Start of Extracted data

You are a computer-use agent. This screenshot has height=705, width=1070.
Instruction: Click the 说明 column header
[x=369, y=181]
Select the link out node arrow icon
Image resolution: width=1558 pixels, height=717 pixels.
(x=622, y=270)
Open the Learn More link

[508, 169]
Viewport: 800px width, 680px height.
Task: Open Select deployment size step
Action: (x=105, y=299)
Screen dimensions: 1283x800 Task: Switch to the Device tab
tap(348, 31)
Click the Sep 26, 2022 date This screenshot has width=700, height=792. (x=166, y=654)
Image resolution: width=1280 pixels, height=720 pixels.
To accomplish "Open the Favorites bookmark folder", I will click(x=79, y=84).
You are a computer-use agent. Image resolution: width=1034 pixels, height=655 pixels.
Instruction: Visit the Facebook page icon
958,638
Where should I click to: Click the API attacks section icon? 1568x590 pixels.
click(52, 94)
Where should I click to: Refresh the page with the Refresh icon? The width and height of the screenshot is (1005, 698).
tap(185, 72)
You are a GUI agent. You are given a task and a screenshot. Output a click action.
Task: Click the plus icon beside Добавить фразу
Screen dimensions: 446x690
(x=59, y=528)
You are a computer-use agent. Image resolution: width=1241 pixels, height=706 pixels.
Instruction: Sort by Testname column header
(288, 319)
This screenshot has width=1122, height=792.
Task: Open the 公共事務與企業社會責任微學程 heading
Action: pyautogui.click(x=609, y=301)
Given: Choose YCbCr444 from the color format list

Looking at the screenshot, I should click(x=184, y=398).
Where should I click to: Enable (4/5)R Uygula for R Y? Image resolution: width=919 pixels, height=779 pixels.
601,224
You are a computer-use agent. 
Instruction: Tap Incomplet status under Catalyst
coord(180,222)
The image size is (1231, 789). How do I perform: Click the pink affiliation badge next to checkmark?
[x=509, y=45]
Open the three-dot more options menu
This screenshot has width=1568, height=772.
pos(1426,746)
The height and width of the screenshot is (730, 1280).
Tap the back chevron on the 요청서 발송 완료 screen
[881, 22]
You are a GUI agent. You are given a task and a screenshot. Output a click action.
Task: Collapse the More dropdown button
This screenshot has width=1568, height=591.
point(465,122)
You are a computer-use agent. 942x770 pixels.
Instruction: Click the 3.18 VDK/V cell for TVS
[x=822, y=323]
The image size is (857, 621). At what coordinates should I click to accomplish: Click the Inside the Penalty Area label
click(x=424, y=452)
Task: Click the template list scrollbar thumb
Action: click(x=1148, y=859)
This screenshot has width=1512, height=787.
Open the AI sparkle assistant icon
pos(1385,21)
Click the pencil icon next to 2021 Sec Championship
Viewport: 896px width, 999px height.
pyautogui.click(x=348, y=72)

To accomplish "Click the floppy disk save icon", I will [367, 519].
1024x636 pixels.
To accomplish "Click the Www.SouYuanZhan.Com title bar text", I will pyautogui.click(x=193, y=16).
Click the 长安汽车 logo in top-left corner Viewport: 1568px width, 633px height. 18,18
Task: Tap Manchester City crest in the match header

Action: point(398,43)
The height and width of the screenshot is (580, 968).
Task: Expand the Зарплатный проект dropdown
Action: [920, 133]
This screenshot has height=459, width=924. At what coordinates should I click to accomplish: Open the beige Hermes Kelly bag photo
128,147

End of Extracted data

=== What the task requires ===
Each line above from the one with "Instruction: Visit the Facebook page icon" up to and including the one with "Task: Click the plus" must be set down exactly, and no line outside that span may appear.

=== Answer to the problem ===
Instruction: Visit the Facebook page icon
958,638
Where should I click to: Click the API attacks section icon? 1568x590 pixels.
click(52, 94)
Where should I click to: Refresh the page with the Refresh icon? The width and height of the screenshot is (1005, 698).
tap(185, 72)
You are a GUI agent. You are given a task and a screenshot. Output a click action.
Task: Click the plus icon beside Добавить фразу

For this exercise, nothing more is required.